*Quoted passage*
· · · · ·

I recall the day very well.
The three of us walked the mall and external shops, Gordon, you and me. It definitely was not the two of us.
I remember telling you that the majority of shops are on an 8% maximum rent increase therefore you would achieve around 8%. (I was optimistic we would get the maximum increase because confidence in the economy had turned in November on the Gold Coast and retailing was picking up).
As it transpired, with the exception of four shops... all speciality shops have been billed maximum increases from the due date. (The majority are 8% some 6% some 4%).
...

118 The reference to Mr Hill’s ‘issues’ being that Mr Cooney said ‘You would achieve an 8% growth rate’ without a denial is corroboration by Mr Cooney that something was said about an 8 per cent growth rate. The primary judge referred to the memorandum but did not attach any corroborative significance to it.

119 On 21 November 1994, Mr Cooney sent a third communication to Mr Hill saying ‘the major issue is the 8% rental growth’. The letter went on to say:

‘When we walked around the centre I made the comment that I thought we would be able to achieve an 8% increase. I was referring to the majority of specialty shops which I knew had an 8% maximum level, and was confident we would achieve these levels’.

· · · · ·

*Source material*

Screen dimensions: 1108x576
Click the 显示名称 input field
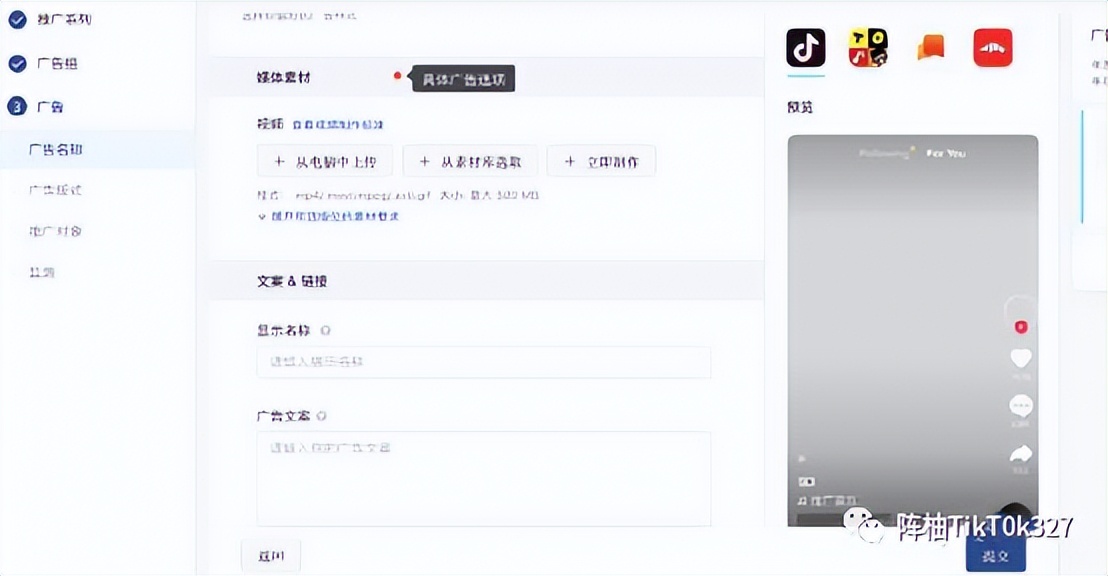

· · · · ·

*What you will do*
A: Based on the court excerpt on rent increases, decide whether each statement agrees with it. Answer yes or no for each, and quote the words that settle it. (i) Three people walked the mall and external shops. (ii) Every specialty shop, with no exceptions, was billed the maximum increase. (iii) The primary judge treated the memorandum as corroboration.
B: Answer these questions using the court excerpt on rent increases:
(i) On what date did Mr Cooney send his third communication to Mr Hill?
(ii) Apart from 8%, what maximum increase rates applied to some of the specialty shops?
(iii) Where had confidence in the economy turned in November?
C: Reproduce word for word the part of the court excerpt on rent increases starting at "I remember telling" and ending at "was picking up).".

*Exercise solutions*
A:
(i) Yes: "The three of us walked the mall and external shops, Gordon, you and me."
(ii) No: "with the exception of four shops... all speciality shops have been billed maximum increases from the due date."
(iii) No: "The primary judge referred to the memorandum but did not attach any corroborative significance to it."

B:
(i) 21 November 1994
(ii) 6% and 4%
(iii) On the Gold Coast

C:
I remember telling you that the majority of shops are on an 8% maximum rent increase therefore you would achieve around 8%. (I was optimistic we would get the maximum increase because confidence in the economy had turned in November on the Gold Coast and retailing was picking up).